Approaching the $40,000 mark this week, Bitcoin's value continues to surge, marking fresh highs since the bearish trends of 2022. Just two months ago, the entire coin was valued at less than $27,000 by the end of September.

The recent spike in Bitcoin's value during the fourth quarter was fueled by growing anticipation of the SEC approving a Bitcoin ETF. Looking ahead to 2024, the world's leading cryptocurrency could experience two significant macroeconomic boosts: Bitcoin's impending halving and potential interest rate reductions by the Federal Reserve.

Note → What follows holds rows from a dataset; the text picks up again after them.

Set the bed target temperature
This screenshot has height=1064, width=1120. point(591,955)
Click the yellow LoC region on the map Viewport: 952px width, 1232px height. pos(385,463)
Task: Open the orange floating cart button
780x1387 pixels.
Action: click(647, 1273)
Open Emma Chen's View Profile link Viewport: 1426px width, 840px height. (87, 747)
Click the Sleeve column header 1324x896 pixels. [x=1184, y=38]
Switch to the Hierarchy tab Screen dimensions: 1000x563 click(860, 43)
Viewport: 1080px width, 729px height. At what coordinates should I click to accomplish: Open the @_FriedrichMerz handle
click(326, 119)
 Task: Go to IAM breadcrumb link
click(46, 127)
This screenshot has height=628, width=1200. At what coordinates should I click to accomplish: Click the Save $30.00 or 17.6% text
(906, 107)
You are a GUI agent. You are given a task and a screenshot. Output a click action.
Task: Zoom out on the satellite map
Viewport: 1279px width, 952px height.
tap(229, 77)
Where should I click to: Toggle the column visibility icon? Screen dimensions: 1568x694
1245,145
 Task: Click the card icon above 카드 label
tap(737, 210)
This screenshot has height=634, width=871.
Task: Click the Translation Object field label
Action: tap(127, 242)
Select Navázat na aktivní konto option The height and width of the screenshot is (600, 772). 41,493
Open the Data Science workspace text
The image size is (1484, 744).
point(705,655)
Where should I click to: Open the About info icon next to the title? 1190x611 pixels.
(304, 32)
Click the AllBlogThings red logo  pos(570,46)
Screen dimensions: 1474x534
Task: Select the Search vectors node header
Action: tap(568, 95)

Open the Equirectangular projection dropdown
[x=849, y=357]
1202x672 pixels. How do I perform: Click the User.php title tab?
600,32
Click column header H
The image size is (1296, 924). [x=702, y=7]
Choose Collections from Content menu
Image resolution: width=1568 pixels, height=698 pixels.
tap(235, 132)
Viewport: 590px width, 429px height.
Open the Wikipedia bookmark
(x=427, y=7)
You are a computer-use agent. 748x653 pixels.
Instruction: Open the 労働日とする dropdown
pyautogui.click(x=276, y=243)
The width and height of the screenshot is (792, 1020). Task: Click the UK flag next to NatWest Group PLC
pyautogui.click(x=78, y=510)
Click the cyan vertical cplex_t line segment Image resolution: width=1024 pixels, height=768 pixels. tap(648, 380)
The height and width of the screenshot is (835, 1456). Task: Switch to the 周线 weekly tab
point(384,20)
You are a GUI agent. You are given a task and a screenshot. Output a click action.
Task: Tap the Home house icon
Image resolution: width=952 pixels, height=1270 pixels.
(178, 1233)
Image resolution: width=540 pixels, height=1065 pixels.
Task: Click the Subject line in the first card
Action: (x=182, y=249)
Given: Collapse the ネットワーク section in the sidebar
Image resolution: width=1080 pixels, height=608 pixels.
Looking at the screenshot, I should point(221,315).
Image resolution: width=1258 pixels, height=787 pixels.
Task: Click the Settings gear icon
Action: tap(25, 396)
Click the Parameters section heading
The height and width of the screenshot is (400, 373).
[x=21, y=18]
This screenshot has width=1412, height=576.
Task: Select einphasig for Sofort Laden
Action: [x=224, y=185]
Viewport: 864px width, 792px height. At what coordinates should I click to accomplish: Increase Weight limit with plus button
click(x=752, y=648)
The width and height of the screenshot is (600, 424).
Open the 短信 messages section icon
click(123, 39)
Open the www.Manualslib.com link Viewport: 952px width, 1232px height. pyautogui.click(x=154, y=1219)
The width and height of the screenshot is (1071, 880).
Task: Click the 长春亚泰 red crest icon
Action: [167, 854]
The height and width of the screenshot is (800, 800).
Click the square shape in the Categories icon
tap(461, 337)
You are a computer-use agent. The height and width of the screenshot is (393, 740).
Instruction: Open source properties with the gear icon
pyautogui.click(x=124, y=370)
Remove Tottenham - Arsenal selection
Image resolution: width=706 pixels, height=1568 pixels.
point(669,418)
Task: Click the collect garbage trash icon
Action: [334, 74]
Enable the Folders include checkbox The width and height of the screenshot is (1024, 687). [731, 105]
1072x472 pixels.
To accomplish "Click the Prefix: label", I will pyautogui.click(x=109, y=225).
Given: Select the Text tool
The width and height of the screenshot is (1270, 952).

Bitcoin's Halving Might Be Followed by Federal Reserve Interest Rate Reductions

The Bank of America's Global Research team, in its Monday release of the 2024 outlook, aligned with other major banks in forecasting interest rate cuts for the next year. The multinational financial services corporation predicts continued disinflation into the next year, prompting a mid-year shift towards interest rate reductions by both the Federal Reserve and the European Central Bank.

This echoes the earlier November prediction by Switzerland-based UBS, foreseeing "meaningful reductions in the federal funds rate" at the U.S. central bank by May next year.

Bitcoin's halving is slated for April 2024. Should the Federal Reserve proceed with interest rate cuts, the juxtaposition of an expanding supply of dollars against a contracting supply of BTC might tilt economic conditions in favor of Bitcoin's price.

However, recent data from Swiss blockchain analytics firm Glassnode paints an even more vivid picture of the supply and demand dynamics preceding Bitcoin's halving. In November, a record 70% of circulating Bitcoin supply remained inactive for a year or more, indicating a strong commitment from existing BTC holders despite the impending halving.

A recent report from crypto exchange Bitfinex reveals that 83% of the BTC supply is currently held at a profit, adding to the supply-limiting factors alongside the halving.

Glassnode Anticipates a Jolt in Bitcoin Supply Dynamics

Matt Weller, the global head of research at Forex.com, noted in October, "With lower supply in the market, it only takes a small bump in demand — like what we've seen with speculation around the ETF — to really drive prices higher at a rapid rate."

Simultaneously, Glassnode anticipates a potential $70 billion surge in institutional demand following SEC approval of a Bitcoin ETF for regulated investors.

When combined with potential lower borrowing costs resulting from Fed rate cuts in the coming year, alongside the impact of Bitcoin's halving, 2024 may present the ideal conditions for realizing the extravagant price predictions that many analysts are currently making in this quarter.